--- Reading passage ---
What is domestic product?
Valery Koshelev,
Head of Department at the K.A. Timiryazev Russian State Agrarian University — Moscow Agricultural Academy, Doctor of Economics, Professor
Domestic products are now understood to mean any products manufactured inside the country, regardless of who produced them and what they were made from. At the same time, according to the expert community, a significant part of the so-called domestic products are made from imported raw materials or using imported seeds or other materials. That is, such products can hardly be classified as domestic.
High import dependence
Vlada Maslova,
Head of Division at the Federal Research Center of Agrarian Economics and Social Development of Rural Territories, Doctor of Economics, Professor of the Russian Academy of Sciences
All in all, the process of import substitution in the agro-industrial complex should be considered not only from the point of view of import substitution of food products, but also from the point of view of technology substitution and the resource base. Despite the import substitution policy, imports for many types of products have increased over the 5 years. For example, for sugar beet seeds, sunflower seeds, vegetable seeds. Imports of breeding livestock, veterinary vaccines, herbicides and fungicides have also increased. As Alexander Vasilyevich has already said, we remain highly dependent on imports of agricultural equipment and technologies.

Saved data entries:
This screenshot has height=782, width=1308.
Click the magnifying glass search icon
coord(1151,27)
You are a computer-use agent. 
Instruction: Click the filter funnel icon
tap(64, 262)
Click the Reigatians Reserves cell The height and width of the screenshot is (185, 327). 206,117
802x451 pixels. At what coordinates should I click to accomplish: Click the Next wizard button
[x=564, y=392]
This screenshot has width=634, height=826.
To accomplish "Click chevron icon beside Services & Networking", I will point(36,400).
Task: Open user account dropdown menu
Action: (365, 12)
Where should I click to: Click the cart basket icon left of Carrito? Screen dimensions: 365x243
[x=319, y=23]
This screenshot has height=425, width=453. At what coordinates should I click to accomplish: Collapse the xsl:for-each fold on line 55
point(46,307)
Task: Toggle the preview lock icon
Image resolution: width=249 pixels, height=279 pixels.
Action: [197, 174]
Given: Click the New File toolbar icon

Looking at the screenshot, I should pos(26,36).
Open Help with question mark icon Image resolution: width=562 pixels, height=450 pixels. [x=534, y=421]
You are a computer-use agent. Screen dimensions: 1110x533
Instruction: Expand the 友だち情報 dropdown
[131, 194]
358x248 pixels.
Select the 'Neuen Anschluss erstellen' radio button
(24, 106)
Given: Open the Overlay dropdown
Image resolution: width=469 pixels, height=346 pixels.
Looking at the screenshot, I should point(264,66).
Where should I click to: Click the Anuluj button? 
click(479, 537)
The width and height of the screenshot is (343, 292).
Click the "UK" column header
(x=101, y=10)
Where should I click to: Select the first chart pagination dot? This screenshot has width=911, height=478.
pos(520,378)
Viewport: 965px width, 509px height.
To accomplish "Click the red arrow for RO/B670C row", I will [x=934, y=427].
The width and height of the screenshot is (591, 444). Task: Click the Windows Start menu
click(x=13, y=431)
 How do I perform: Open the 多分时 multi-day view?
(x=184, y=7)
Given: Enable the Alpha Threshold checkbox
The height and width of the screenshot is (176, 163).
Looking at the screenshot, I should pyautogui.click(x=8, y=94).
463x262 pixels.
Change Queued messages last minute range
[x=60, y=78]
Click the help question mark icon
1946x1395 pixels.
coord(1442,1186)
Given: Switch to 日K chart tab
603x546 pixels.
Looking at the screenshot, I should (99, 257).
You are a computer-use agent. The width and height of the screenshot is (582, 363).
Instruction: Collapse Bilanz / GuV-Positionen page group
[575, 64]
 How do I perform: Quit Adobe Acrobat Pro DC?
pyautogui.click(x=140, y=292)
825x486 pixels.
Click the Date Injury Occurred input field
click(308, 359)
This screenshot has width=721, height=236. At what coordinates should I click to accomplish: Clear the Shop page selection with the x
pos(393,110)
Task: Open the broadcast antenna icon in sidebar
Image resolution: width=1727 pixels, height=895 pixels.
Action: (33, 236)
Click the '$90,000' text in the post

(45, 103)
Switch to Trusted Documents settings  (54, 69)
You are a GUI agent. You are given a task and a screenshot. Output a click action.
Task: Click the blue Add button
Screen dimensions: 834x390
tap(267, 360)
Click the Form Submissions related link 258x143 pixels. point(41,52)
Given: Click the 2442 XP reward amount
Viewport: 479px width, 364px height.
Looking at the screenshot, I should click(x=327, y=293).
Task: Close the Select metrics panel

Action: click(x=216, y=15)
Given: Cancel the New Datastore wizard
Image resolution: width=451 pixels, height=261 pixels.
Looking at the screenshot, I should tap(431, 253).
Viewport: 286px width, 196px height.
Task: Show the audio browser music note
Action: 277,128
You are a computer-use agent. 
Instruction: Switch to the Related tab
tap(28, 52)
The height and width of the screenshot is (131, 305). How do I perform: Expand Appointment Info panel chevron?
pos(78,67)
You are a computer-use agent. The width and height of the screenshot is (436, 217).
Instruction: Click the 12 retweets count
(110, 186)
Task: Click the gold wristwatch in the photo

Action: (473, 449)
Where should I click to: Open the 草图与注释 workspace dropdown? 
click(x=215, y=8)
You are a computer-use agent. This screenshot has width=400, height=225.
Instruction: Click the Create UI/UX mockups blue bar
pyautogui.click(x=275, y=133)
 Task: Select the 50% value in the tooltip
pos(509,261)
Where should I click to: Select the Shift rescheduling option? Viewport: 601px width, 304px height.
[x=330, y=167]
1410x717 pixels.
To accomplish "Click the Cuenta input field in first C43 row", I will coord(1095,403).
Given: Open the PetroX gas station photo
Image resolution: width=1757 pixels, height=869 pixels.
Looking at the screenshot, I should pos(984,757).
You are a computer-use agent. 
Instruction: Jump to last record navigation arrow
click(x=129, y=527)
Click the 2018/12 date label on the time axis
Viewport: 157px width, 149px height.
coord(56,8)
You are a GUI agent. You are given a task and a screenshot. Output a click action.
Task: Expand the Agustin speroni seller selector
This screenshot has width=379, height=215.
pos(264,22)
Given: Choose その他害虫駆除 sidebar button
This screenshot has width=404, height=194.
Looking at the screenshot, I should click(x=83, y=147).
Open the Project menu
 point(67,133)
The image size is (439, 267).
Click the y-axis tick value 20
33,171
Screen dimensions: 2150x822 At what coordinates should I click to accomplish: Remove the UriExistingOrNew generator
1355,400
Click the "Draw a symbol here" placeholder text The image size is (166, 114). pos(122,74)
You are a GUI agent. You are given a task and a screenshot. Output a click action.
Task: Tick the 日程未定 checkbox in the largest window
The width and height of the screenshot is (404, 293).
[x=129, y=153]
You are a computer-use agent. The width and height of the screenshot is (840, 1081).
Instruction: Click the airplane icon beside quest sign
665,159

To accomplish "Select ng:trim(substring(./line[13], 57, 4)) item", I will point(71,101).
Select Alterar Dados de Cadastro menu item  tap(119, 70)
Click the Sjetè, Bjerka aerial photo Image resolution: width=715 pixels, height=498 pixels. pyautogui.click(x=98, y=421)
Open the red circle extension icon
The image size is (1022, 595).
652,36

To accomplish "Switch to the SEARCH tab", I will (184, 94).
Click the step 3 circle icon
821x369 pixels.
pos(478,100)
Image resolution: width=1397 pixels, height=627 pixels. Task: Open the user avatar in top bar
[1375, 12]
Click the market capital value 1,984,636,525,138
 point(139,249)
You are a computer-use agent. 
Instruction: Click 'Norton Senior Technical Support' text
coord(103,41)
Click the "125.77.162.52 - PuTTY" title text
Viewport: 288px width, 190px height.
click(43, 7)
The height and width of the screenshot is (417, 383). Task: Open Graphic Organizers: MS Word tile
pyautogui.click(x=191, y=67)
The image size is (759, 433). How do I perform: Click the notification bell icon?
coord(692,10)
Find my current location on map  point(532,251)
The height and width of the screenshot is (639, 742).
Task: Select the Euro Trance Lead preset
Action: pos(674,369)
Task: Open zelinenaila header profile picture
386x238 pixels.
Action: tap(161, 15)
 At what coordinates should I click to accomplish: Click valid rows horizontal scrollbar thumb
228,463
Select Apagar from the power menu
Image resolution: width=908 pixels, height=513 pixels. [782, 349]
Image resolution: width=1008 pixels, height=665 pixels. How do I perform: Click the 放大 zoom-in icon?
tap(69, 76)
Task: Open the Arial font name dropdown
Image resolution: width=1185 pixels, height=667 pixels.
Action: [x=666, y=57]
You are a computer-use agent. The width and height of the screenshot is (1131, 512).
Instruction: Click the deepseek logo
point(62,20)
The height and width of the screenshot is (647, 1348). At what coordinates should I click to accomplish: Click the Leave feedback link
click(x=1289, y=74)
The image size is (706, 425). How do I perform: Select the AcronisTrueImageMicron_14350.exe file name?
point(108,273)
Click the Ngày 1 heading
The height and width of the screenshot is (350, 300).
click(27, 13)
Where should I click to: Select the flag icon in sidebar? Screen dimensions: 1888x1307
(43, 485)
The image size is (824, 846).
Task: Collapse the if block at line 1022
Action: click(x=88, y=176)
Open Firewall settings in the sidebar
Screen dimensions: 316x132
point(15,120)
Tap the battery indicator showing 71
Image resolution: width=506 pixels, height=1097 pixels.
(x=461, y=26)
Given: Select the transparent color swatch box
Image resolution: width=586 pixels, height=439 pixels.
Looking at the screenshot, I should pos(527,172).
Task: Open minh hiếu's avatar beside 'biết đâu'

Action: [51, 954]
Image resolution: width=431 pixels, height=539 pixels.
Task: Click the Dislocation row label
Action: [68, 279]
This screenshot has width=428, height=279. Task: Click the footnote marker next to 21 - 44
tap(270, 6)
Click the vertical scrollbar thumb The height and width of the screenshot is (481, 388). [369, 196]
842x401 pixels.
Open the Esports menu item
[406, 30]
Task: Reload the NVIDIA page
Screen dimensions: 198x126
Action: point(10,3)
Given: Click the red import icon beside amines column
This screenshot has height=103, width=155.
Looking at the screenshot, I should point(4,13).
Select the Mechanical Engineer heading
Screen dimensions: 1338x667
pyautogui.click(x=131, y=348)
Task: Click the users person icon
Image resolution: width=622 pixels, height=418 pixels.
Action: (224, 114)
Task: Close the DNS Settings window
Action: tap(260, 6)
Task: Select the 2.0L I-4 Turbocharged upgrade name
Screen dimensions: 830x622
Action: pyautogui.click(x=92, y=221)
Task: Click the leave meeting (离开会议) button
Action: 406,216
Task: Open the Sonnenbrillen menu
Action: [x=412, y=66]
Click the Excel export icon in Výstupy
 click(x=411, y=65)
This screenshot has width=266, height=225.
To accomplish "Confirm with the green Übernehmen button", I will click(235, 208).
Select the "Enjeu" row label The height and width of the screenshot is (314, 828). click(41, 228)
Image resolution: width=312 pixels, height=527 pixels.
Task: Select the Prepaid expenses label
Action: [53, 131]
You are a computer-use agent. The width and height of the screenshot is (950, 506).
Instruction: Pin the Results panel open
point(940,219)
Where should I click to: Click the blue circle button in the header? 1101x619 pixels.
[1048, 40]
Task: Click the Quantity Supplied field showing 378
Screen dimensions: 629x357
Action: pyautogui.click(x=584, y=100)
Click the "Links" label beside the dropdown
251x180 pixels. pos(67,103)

--- About this exercise ---
Output the entire commentary on domestic products and import dependence above, word for word, with nothing changed.

--- Response to the task ---
What is domestic product?
Valery Koshelev,
Head of Department at the K.A. Timiryazev Russian State Agrarian University — Moscow Agricultural Academy, Doctor of Economics, Professor
Domestic products are now understood to mean any products manufactured inside the country, regardless of who produced them and what they were made from. At the same time, according to the expert community, a significant part of the so-called domestic products are made from imported raw materials or using imported seeds or other materials. That is, such products can hardly be classified as domestic.
High import dependence
Vlada Maslova,
Head of Division at the Federal Research Center of Agrarian Economics and Social Development of Rural Territories, Doctor of Economics, Professor of the Russian Academy of Sciences
All in all, the process of import substitution in the agro-industrial complex should be considered not only from the point of view of import substitution of food products, but also from the point of view of technology substitution and the resource base. Despite the import substitution policy, imports for many types of products have increased over the 5 years. For example, for sugar beet seeds, sunflower seeds, vegetable seeds. Imports of breeding livestock, veterinary vaccines, herbicides and fungicides have also increased. As Alexander Vasilyevich has already said, we remain highly dependent on imports of agricultural equipment and technologies.